[Instructions for the task]
Look through the material below and report every line that includes "width".

[Data for review]
· · ·
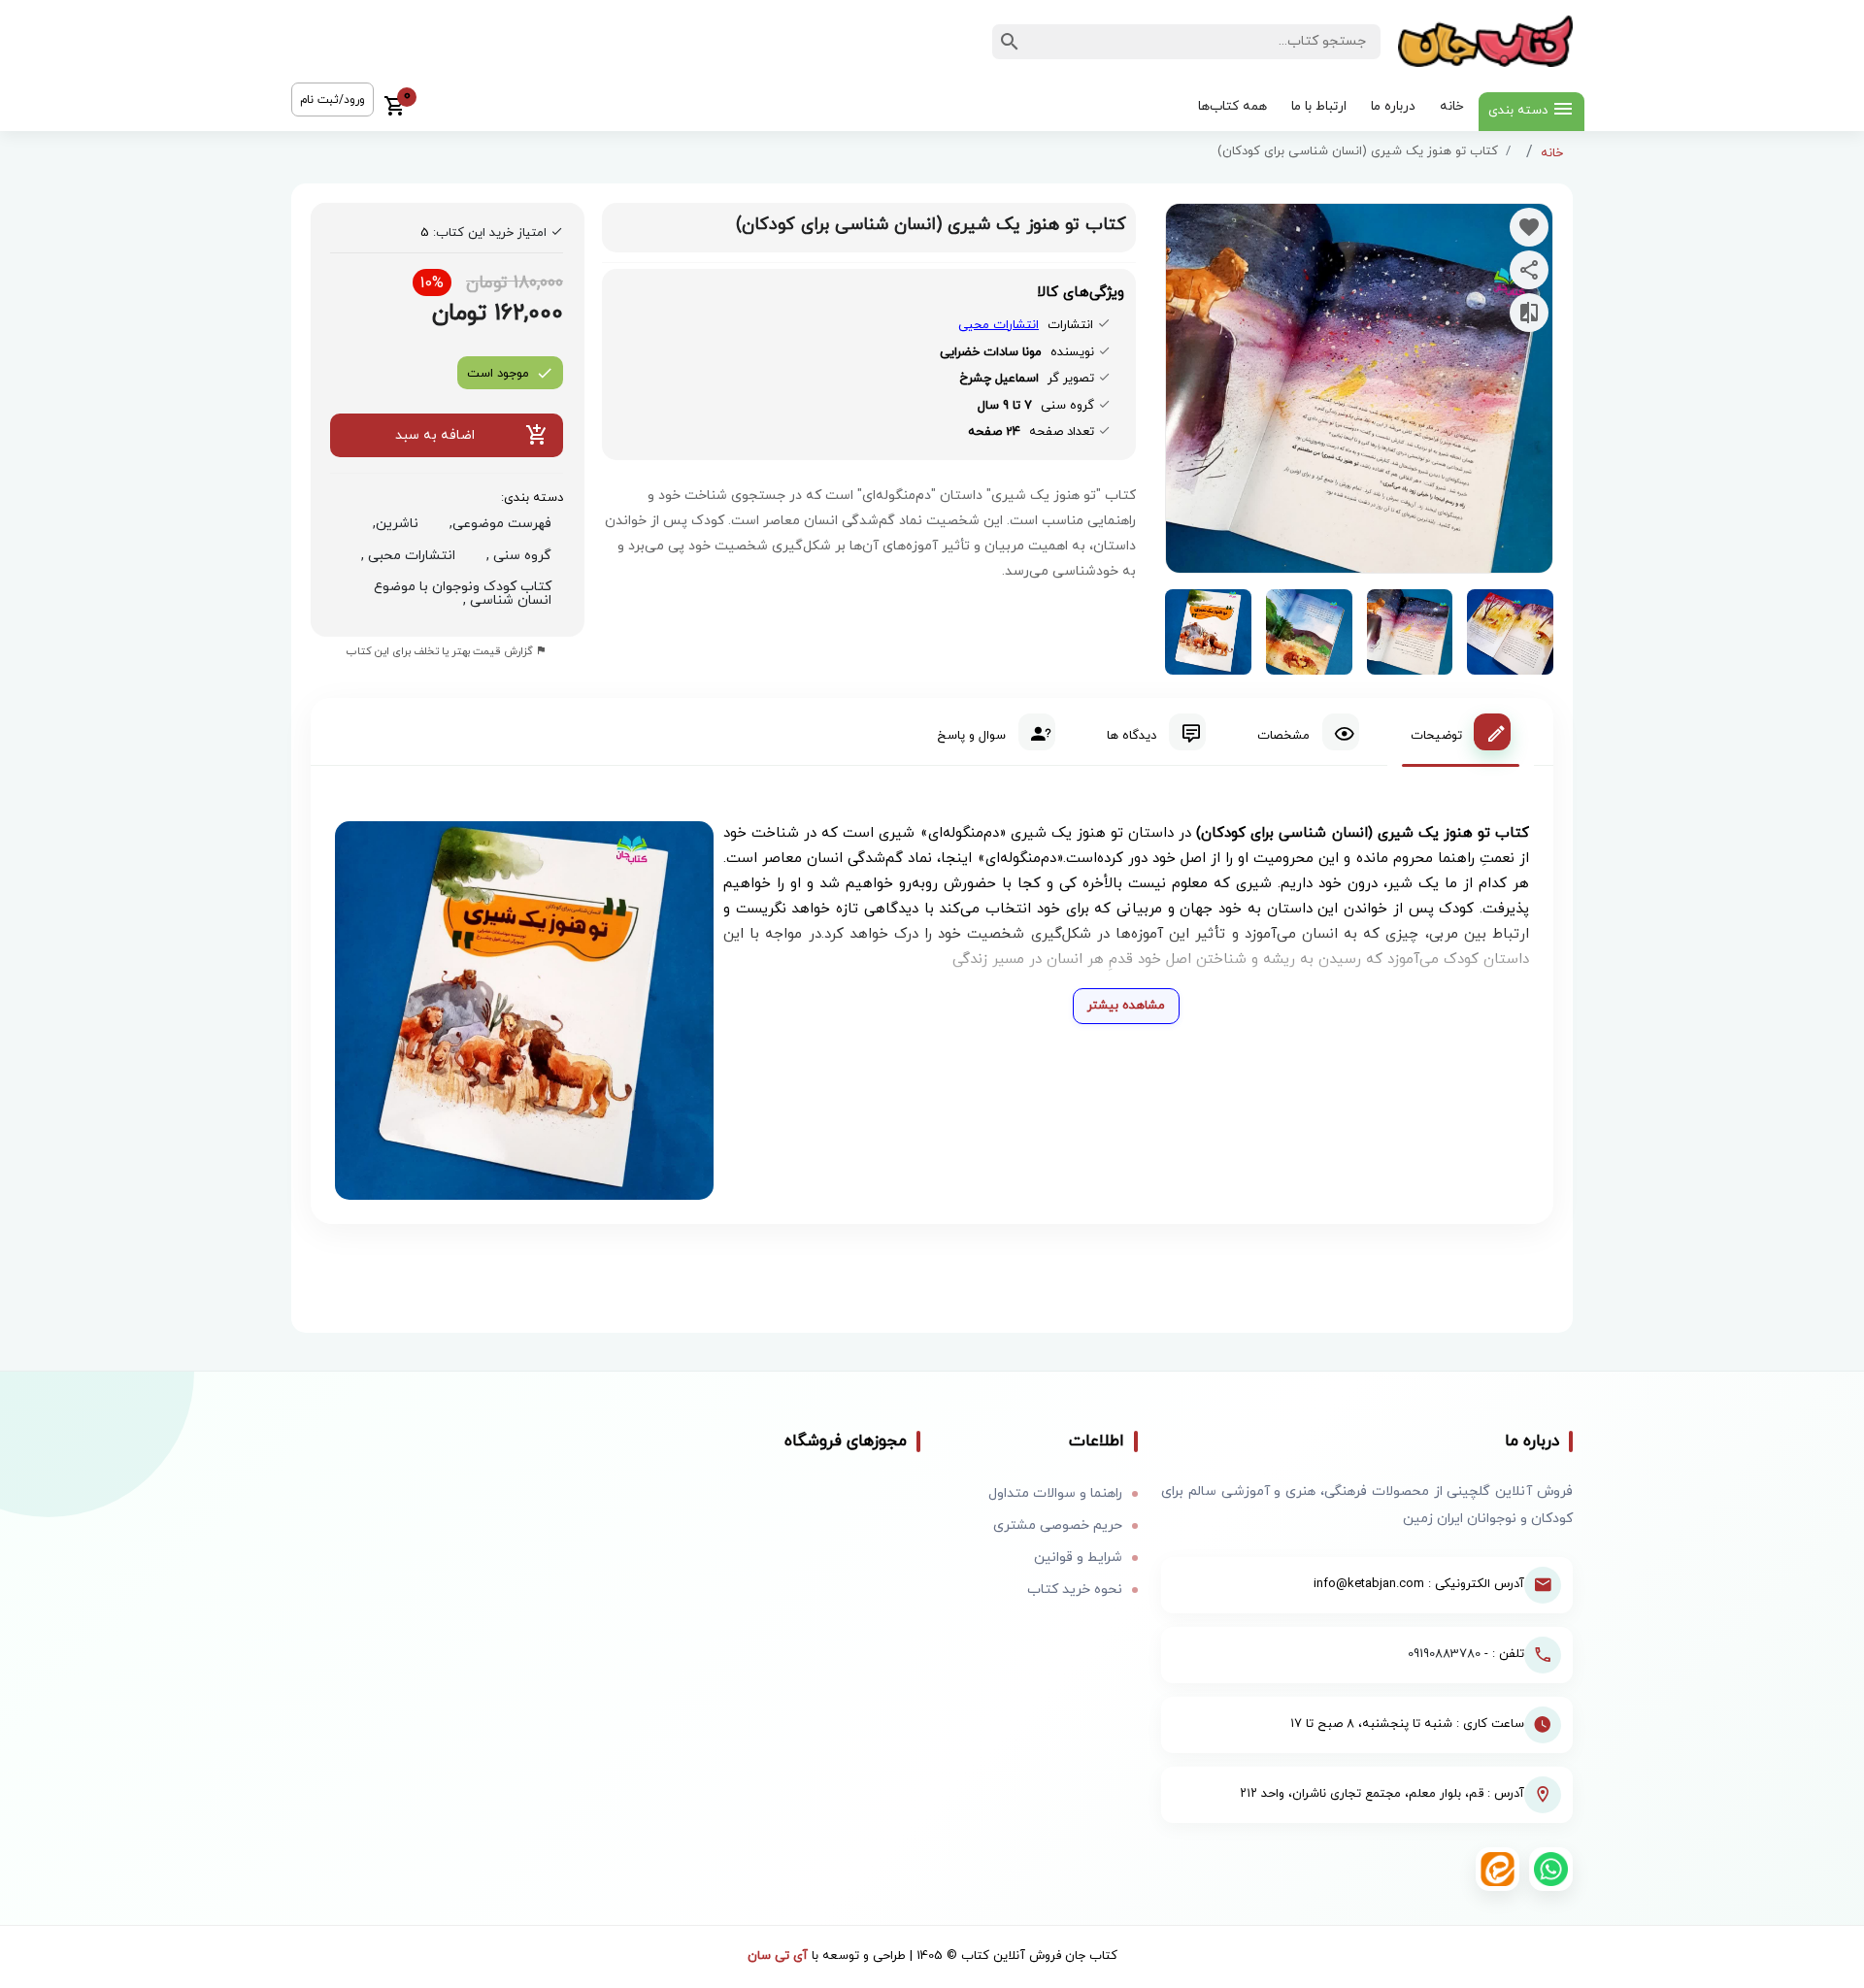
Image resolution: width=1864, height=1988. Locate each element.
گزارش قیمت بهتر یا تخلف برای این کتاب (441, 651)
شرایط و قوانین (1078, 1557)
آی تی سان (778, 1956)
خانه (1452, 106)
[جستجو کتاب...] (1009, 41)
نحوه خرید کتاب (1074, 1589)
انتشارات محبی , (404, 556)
· · ·
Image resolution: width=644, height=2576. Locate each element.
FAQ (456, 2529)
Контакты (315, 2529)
· · ·
[Result of the exercise]
Image resolution: width=1864, height=1988. Locate each element.
Image resolution: width=644, height=2576. Locate each element.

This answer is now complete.